Task statement: Each entry must be returned exactly. None may be omitted.

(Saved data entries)
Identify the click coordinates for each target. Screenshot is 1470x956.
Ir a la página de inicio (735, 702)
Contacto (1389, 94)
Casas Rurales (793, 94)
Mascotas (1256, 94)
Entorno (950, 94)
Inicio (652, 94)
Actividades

Solution for this exercise:
Identify the click coordinates for each target. Screenshot is 1470x956.
Ir a la página de inicio (735, 702)
Contacto (1389, 94)
Casas Rurales (793, 94)
Mascotas (1256, 94)
Entorno (950, 94)
Inicio (652, 94)
Actividades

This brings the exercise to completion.